* _Exercise_: Give back an exact repetition of the material below, from its first line through the line that contains "Screen dimensions: 1568x316", both included, minus the pictures.
━━━━━━━━━━
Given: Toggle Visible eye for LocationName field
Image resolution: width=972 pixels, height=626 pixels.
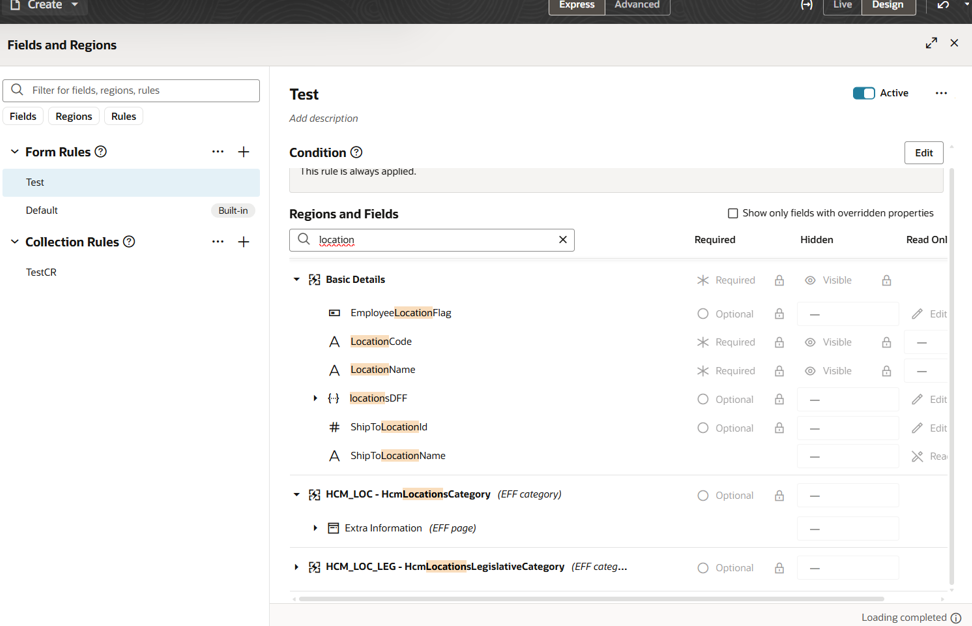Looking at the screenshot, I should (x=810, y=371).
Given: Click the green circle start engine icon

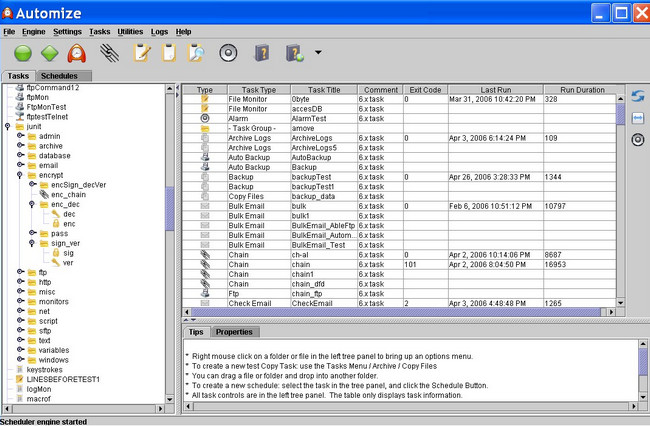Looking at the screenshot, I should coord(23,53).
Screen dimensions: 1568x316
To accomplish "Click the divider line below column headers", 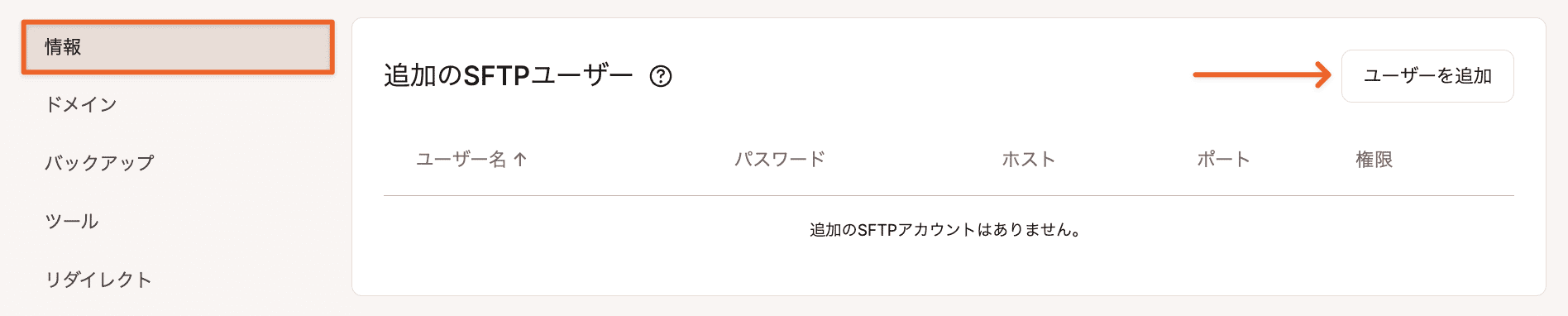I will (x=949, y=196).
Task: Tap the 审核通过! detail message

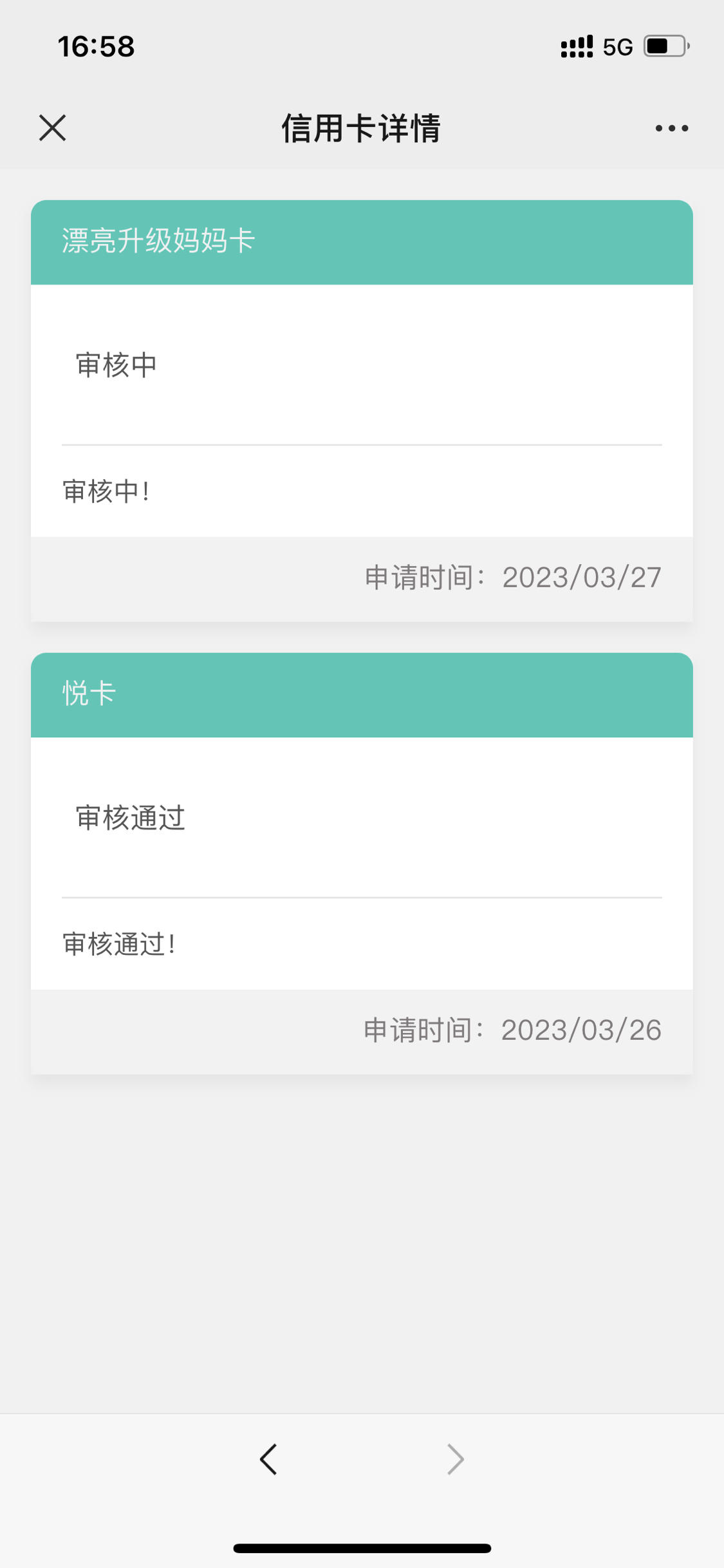Action: [x=119, y=944]
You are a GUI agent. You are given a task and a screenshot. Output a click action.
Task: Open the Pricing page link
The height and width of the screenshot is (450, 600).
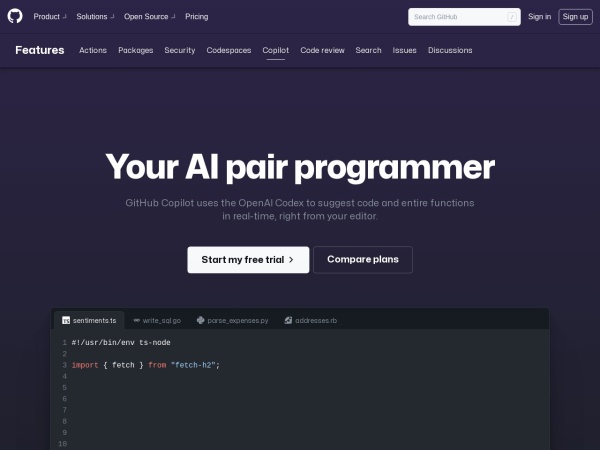(196, 17)
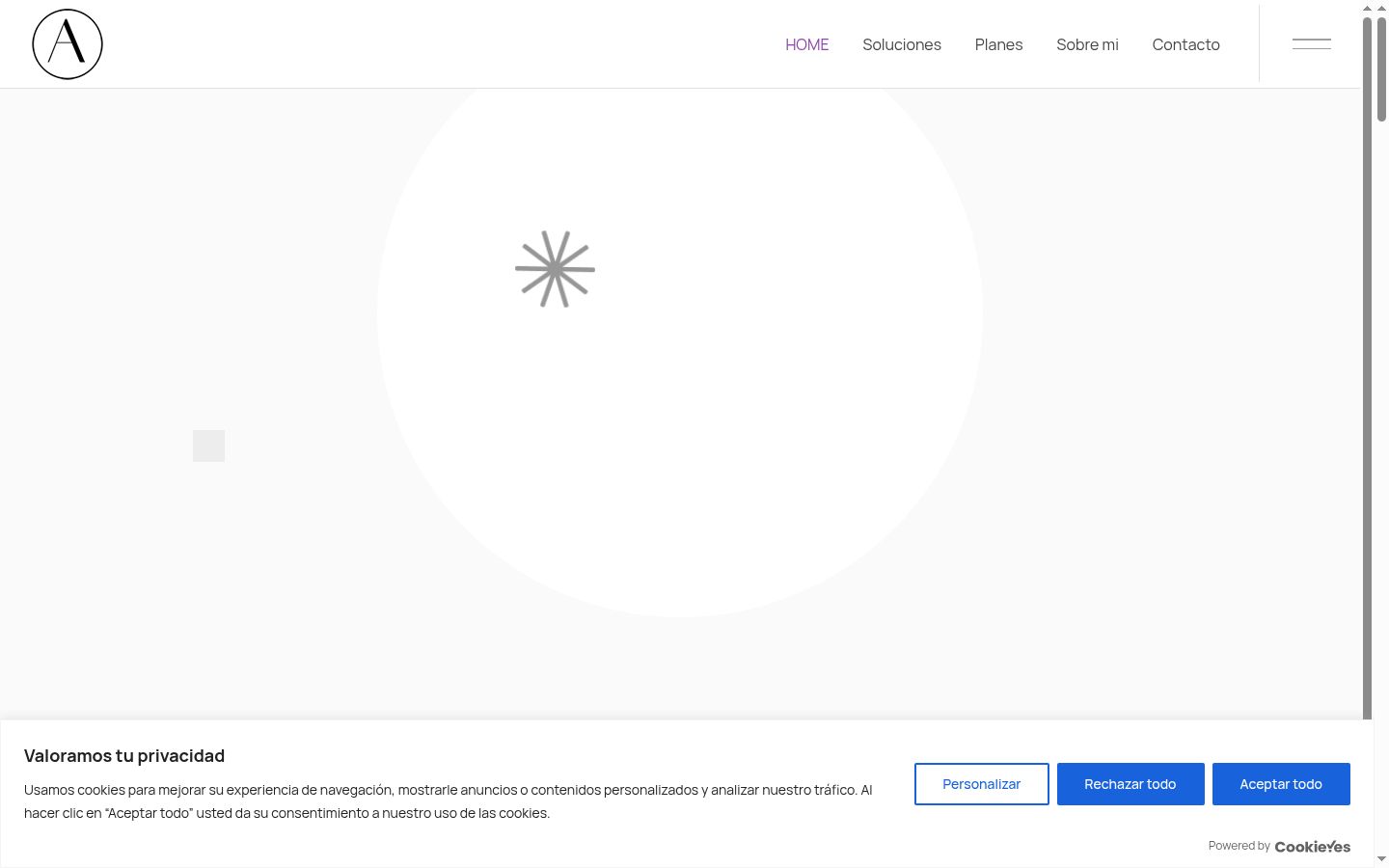Click the scrollbar down arrow
Viewport: 1389px width, 868px height.
[1381, 859]
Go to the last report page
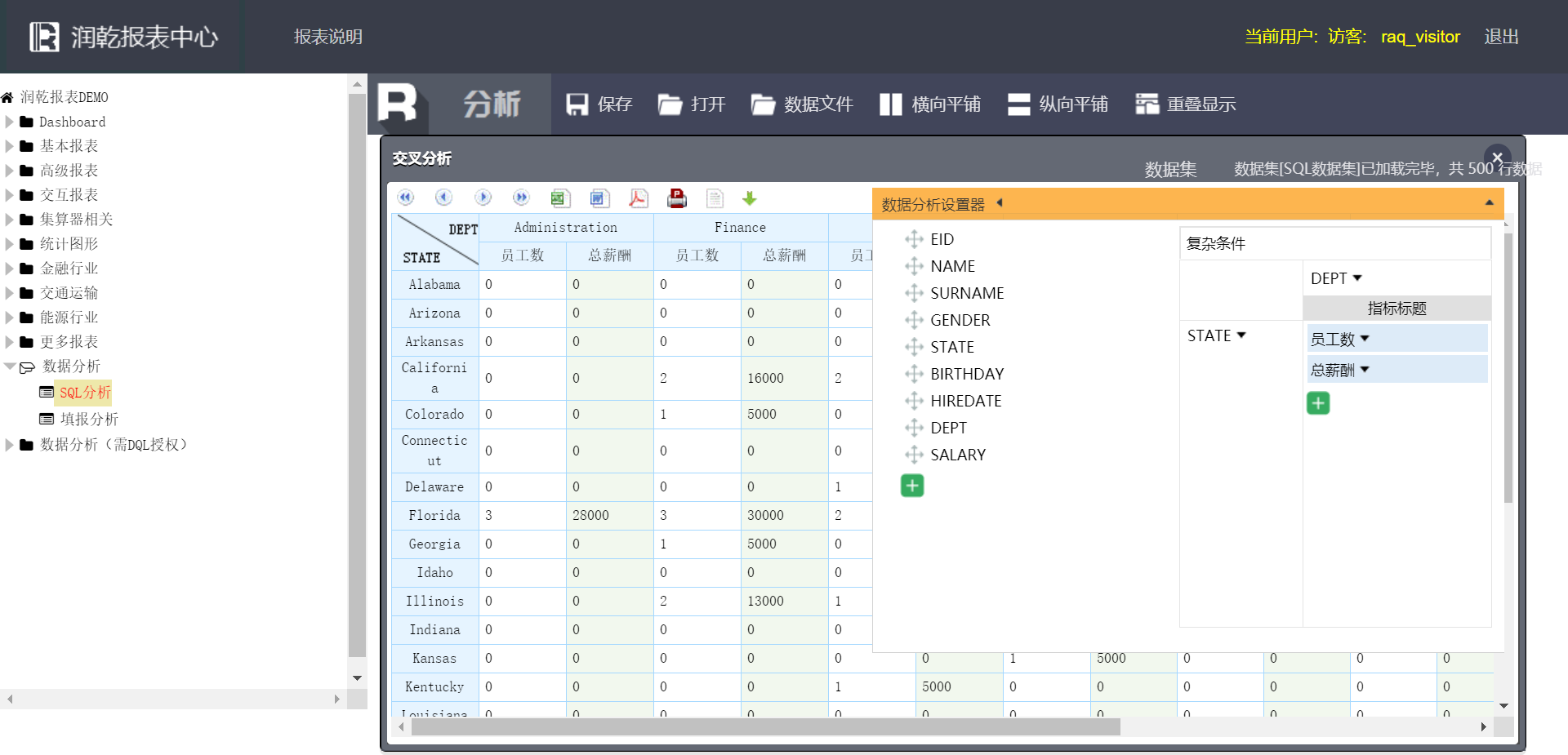Screen dimensions: 1568x755 [x=521, y=198]
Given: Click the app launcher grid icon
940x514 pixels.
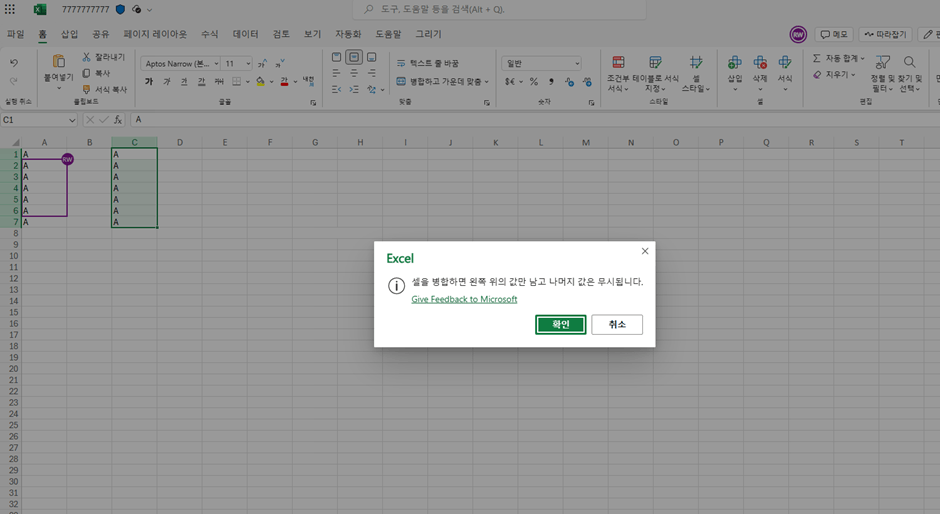Looking at the screenshot, I should click(10, 9).
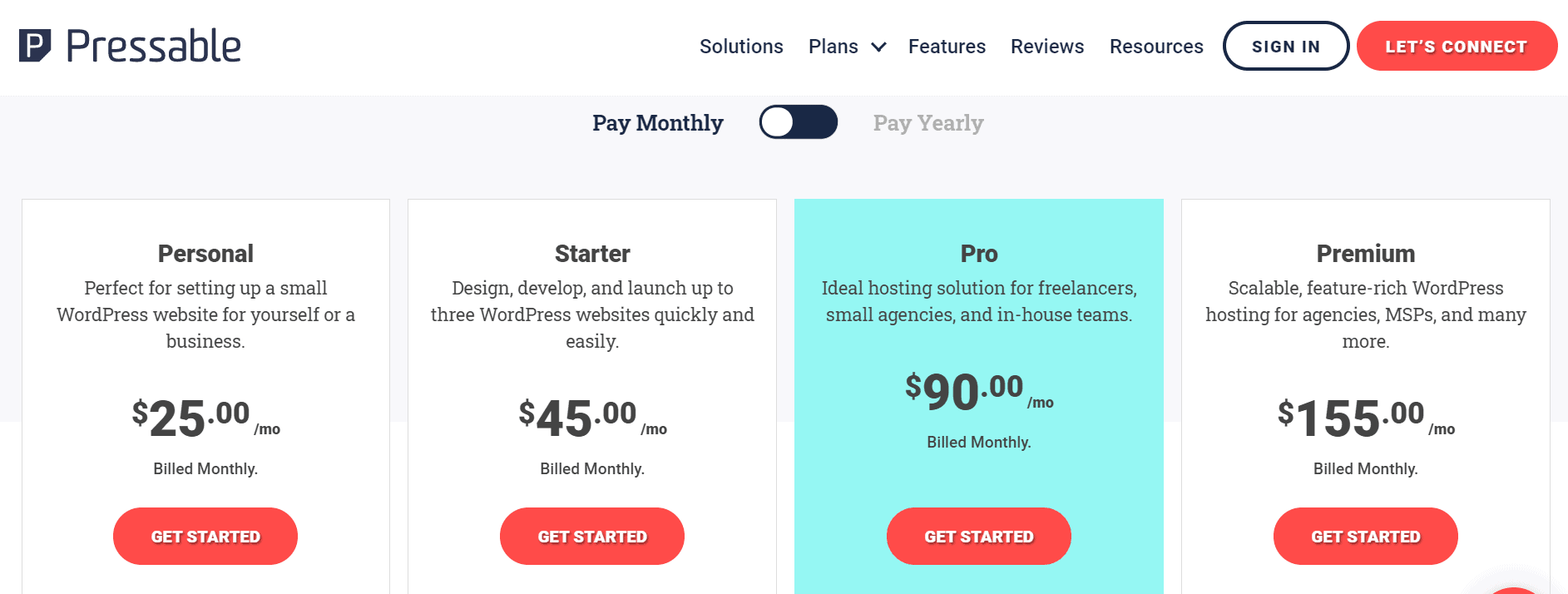Select the Pay Monthly label

[x=657, y=123]
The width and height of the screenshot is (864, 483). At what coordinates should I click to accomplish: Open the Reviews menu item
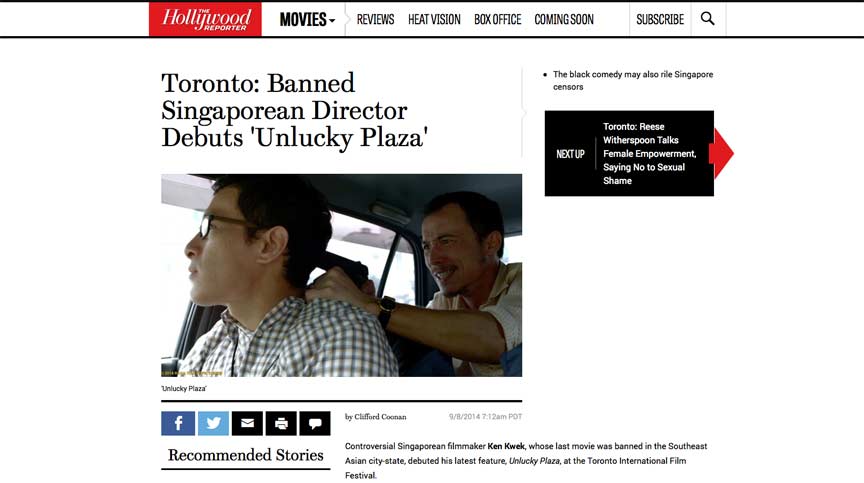pyautogui.click(x=375, y=20)
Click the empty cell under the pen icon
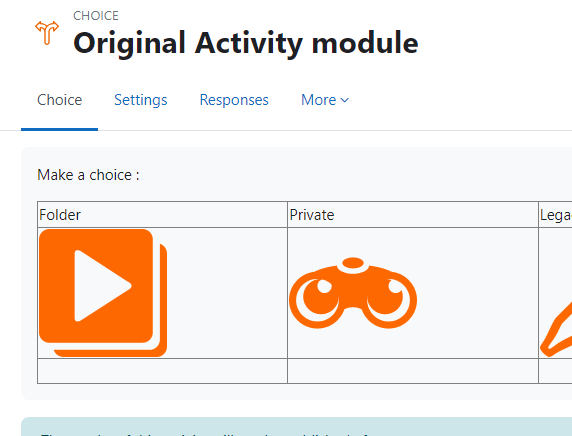 [x=555, y=371]
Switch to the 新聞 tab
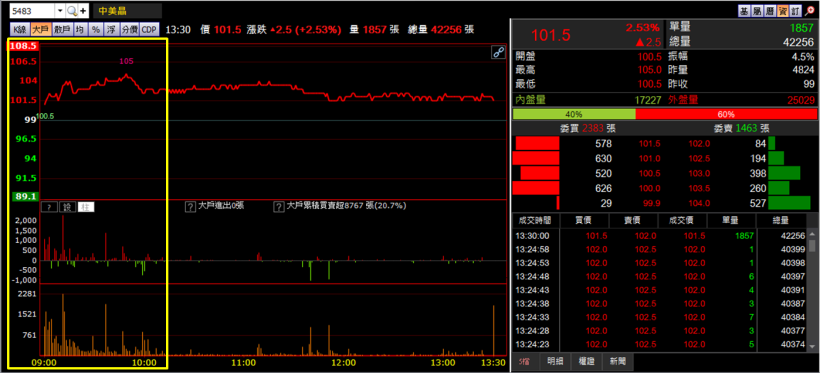The image size is (820, 373). [x=617, y=361]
━━━━━━━━━━
* _Exercise result_:
Given: Toggle Visible eye for LocationName field
Image resolution: width=972 pixels, height=626 pixels.
Looking at the screenshot, I should (x=810, y=371).
Given: Click the green circle start engine icon

Looking at the screenshot, I should coord(23,53).
Screen dimensions: 1568x316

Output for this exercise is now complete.